*** TEXT FOR ANALYSIS ***

Thomas Pieber has already patented this discovery. Building on this, in a project motivating the Award, Prof Pieber will undertake a clinical trial that determines the performance of a pump that integrates the patented technology. The new pump not only measures blood glucose and administers insulin, but also assesses how resistant the tissue is to the insulin infusion. By doing so, the pump will tell the user when to replace the catheter, potentially extending the time between catheter changes by several days. For people with type 1 diabetes, this has the potential to substantially reduce discomfort and burden, while also reducing health care costs.
“The catheters must be replaced to ensure that the person receives the required dose of insulin. The trial will measure both the tissue’s resistance to and uptake of insulin, using microbiopsies and various advanced techniques to investigate protein expression in the tissue as well as other parameters. The trial will also advance knowledge on what happens in the tissue when the need to change the catheter arises. The Award is important because it enables us to investigate and validate how the pump should be calibrated in the future,” says Thomas Pieber.
Many articles but always focused on patients
The research project is just the latest in Thomas Pieber’s long and successful career. Through his research, prof. Pieber has developed and tested various therapeutic concepts for people with both type 1 and type 2 diabetes.
In addition to his involvement at the Medical University of Graz, Thomas Pieber is also Director of the Institute of Biomedicine and Health Science at Joanneum Research in Graz and the founder of CBmed, a competence centre for biomarker research.
Despite publishing more than 450 articles and leading major clinical projects, Thomas Pieber mentions that one of his greatest achievements came very early in his career when he helped implement a modern programme for managing people with type 1 diabetes in Austria’s healthcare system. The National Health Service in the United Kingdom adopted and implemented this programme, which has resulted in more precise treatment of people with type 1 diabetes in both countries.

*** End of TEXT FOR ANALYSIS ***
*** SOURCE INFORMATION ***

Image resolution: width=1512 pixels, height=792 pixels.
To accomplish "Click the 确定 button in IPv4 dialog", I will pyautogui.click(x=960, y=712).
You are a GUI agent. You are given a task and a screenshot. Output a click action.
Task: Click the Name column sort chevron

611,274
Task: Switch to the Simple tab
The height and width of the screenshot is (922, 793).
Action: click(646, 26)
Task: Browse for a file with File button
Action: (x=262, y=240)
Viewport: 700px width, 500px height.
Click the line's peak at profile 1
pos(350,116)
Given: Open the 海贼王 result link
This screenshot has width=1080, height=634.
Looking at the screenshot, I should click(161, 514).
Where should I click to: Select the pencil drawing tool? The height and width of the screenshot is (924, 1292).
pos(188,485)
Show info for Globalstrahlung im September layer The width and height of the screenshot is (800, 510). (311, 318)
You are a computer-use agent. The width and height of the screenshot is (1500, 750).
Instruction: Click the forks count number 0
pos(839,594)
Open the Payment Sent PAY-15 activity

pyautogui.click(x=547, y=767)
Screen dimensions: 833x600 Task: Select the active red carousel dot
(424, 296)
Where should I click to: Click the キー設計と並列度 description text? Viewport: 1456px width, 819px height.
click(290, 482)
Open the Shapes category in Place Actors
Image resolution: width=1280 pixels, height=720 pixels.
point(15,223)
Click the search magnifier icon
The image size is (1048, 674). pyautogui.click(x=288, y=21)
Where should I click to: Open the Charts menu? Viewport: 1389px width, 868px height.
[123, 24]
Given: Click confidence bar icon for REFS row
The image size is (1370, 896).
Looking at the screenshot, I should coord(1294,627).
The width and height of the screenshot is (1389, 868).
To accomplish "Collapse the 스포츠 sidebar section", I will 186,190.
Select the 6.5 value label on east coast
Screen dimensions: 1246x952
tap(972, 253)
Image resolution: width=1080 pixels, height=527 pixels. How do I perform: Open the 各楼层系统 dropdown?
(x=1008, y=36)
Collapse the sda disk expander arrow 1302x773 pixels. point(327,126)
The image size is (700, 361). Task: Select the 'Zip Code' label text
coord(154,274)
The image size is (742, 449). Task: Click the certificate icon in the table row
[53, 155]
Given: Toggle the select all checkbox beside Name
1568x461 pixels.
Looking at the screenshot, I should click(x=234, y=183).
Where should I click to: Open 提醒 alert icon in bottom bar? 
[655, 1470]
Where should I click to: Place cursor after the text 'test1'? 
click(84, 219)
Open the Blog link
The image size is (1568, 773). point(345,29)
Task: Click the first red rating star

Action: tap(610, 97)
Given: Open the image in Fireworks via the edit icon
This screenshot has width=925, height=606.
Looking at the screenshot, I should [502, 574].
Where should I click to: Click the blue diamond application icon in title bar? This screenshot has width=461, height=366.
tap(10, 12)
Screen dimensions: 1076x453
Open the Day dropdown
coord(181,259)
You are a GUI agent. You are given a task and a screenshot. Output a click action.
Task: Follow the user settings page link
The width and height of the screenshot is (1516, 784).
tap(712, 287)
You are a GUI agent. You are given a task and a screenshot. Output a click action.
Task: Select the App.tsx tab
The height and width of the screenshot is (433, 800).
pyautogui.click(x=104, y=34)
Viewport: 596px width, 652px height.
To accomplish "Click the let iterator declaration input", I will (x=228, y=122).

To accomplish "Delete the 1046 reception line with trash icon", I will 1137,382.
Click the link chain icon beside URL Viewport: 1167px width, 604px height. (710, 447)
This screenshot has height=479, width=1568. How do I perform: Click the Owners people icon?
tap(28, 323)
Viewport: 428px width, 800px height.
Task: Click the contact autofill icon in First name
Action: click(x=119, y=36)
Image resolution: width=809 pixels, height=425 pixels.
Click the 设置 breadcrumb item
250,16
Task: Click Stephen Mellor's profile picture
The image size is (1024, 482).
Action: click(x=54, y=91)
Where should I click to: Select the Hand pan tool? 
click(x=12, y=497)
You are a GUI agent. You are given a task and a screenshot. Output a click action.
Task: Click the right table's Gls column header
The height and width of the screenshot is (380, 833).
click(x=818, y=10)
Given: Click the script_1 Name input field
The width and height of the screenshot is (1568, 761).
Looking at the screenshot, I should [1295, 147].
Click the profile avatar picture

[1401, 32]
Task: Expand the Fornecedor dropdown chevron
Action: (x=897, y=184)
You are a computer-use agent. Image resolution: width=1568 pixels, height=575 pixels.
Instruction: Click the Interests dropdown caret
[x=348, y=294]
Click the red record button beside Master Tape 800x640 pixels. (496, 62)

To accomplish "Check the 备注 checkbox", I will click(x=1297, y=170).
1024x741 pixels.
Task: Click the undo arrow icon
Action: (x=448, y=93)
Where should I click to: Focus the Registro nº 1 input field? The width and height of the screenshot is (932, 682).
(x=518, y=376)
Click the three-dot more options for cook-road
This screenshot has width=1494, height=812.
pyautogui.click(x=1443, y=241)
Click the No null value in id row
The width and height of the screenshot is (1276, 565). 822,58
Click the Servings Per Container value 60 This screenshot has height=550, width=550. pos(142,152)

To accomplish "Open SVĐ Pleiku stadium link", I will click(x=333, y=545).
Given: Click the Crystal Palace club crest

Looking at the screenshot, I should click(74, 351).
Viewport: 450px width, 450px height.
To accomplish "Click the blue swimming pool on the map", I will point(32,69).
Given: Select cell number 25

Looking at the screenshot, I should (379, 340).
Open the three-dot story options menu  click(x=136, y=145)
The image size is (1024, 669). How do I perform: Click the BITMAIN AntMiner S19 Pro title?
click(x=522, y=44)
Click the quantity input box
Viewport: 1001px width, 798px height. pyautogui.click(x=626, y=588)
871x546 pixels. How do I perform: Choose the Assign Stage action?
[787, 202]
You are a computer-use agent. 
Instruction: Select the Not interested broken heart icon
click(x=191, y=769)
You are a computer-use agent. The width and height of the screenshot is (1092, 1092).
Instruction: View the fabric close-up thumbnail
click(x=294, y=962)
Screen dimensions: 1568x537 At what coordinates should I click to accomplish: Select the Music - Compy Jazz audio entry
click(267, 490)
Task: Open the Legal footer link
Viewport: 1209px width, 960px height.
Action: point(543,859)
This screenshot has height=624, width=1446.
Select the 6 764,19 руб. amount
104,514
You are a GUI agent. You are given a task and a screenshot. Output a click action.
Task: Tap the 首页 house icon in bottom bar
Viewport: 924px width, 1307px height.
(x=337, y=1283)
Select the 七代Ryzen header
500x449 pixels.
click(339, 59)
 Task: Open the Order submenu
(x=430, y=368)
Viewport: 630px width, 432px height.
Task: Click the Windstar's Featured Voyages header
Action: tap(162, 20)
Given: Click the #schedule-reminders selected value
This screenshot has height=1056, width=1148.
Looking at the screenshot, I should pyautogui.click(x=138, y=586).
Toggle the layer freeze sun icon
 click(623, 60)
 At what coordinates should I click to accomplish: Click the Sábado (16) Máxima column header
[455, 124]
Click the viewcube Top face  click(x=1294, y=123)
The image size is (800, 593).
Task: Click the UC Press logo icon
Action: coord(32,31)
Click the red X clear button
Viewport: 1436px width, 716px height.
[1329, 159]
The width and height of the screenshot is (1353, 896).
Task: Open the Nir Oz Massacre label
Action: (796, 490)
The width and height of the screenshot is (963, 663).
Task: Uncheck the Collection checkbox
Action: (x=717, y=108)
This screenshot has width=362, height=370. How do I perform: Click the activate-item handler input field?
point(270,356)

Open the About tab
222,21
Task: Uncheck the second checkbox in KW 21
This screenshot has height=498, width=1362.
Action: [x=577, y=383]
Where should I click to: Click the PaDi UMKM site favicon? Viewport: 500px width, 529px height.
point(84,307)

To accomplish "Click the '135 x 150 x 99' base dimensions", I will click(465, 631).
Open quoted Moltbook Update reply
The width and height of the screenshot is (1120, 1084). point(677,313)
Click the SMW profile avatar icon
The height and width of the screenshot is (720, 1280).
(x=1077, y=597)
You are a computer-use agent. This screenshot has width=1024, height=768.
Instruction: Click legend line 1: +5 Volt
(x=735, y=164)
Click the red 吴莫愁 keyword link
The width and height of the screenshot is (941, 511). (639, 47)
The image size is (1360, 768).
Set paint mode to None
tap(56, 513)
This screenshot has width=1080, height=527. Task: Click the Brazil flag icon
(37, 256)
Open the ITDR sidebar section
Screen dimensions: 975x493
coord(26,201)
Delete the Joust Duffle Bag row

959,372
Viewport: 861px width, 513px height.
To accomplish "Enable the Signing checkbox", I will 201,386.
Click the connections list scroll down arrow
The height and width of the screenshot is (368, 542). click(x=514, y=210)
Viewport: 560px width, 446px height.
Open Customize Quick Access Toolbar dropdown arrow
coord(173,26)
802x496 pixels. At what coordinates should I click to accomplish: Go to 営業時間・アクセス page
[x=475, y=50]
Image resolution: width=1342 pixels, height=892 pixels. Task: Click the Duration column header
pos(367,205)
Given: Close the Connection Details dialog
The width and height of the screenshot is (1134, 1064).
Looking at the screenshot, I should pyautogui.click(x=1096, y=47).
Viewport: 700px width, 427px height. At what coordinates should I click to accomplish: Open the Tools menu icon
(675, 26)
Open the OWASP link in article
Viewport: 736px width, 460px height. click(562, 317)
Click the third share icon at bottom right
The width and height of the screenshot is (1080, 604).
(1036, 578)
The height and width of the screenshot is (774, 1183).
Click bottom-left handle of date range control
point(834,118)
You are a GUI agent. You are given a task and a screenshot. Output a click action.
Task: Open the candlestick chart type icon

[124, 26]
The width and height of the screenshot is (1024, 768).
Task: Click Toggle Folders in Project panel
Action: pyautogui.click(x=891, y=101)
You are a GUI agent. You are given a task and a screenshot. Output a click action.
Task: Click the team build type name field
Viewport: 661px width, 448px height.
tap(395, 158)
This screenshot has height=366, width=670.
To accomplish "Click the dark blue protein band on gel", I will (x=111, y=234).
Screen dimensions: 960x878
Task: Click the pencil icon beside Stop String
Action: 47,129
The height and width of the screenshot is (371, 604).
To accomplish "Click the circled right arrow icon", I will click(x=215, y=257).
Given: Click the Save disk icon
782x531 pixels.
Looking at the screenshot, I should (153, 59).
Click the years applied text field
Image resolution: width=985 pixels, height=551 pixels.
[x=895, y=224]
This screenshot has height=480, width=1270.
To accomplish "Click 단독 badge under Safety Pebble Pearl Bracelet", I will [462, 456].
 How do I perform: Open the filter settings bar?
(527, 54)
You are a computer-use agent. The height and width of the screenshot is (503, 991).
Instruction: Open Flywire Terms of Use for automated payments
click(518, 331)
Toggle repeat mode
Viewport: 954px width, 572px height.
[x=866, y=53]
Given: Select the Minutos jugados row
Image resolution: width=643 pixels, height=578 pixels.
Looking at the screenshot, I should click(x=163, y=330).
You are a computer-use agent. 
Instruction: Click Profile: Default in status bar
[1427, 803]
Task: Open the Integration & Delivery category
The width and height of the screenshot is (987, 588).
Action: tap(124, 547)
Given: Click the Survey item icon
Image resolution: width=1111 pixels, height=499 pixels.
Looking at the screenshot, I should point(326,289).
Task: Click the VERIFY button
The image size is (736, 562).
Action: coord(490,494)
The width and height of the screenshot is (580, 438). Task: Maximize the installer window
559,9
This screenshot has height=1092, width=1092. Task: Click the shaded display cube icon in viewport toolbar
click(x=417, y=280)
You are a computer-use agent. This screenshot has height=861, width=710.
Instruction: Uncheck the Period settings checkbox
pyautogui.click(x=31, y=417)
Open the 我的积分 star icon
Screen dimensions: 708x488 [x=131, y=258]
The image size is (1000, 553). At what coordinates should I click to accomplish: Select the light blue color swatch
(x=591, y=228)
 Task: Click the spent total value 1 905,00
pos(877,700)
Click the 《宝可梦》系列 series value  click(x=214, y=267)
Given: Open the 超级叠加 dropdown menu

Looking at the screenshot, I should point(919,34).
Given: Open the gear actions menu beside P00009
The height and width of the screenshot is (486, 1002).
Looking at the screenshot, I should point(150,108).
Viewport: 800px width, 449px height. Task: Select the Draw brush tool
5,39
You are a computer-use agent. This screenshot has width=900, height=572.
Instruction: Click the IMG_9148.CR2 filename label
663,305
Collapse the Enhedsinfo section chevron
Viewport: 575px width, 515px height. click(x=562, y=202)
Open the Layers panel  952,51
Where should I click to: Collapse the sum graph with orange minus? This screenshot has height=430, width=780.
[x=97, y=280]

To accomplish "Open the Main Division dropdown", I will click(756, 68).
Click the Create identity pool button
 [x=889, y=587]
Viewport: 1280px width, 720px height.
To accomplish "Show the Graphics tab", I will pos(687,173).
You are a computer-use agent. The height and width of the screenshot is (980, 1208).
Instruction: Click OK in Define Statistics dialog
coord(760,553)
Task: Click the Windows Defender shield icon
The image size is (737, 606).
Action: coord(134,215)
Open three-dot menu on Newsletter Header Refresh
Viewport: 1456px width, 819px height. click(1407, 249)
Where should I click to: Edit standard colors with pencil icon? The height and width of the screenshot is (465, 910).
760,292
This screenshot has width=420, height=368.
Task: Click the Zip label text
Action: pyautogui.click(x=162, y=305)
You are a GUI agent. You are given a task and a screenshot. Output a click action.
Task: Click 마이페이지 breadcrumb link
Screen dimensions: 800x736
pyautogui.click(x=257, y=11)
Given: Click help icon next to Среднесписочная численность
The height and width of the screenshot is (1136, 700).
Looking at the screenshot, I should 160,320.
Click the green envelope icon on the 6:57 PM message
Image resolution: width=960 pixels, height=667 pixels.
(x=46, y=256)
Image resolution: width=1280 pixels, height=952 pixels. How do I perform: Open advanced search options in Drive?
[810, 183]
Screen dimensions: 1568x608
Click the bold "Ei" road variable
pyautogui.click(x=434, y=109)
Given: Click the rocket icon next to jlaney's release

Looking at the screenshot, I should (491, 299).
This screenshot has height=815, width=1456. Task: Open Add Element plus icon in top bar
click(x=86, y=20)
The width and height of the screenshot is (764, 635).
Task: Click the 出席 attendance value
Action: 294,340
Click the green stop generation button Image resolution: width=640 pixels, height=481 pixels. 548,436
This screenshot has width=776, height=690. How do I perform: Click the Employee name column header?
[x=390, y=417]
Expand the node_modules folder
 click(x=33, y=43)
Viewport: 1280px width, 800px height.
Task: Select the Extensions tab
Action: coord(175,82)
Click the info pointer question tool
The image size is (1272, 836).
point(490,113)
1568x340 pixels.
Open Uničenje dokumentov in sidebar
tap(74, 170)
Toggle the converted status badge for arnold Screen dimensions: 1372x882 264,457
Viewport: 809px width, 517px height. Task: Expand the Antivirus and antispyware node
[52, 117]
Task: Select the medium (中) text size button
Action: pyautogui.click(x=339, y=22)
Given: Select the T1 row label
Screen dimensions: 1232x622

*** End of SOURCE INFORMATION ***

→ **TASK REQUIREMENTS**
Write out the entire text about Thomas Pieber's diabetes research word for word. The records are unrelated to the text about Thomas Pieber's diabetes research.

→ **SOLUTION FOR THIS PROBLEM**
Thomas Pieber has already patented this discovery. Building on this, in a project motivating the Award, Prof Pieber will undertake a clinical trial that determines the performance of a pump that integrates the patented technology. The new pump not only measures blood glucose and administers insulin, but also assesses how resistant the tissue is to the insulin infusion. By doing so, the pump will tell the user when to replace the catheter, potentially extending the time between catheter changes by several days. For people with type 1 diabetes, this has the potential to substantially reduce discomfort and burden, while also reducing health care costs.
“The catheters must be replaced to ensure that the person receives the required dose of insulin. The trial will measure both the tissue’s resistance to and uptake of insulin, using microbiopsies and various advanced techniques to investigate protein expression in the tissue as well as other parameters. The trial will also advance knowledge on what happens in the tissue when the need to change the catheter arises. The Award is important because it enables us to investigate and validate how the pump should be calibrated in the future,” says Thomas Pieber.
Many articles but always focused on patients
The research project is just the latest in Thomas Pieber’s long and successful career. Through his research, prof. Pieber has developed and tested various therapeutic concepts for people with both type 1 and type 2 diabetes.
In addition to his involvement at the Medical University of Graz, Thomas Pieber is also Director of the Institute of Biomedicine and Health Science at Joanneum Research in Graz and the founder of CBmed, a competence centre for biomarker research.
Despite publishing more than 450 articles and leading major clinical projects, Thomas Pieber mentions that one of his greatest achievements came very early in his career when he helped implement a modern programme for managing people with type 1 diabetes in Austria’s healthcare system. The National Health Service in the United Kingdom adopted and implemented this programme, which has resulted in more precise treatment of people with type 1 diabetes in both countries.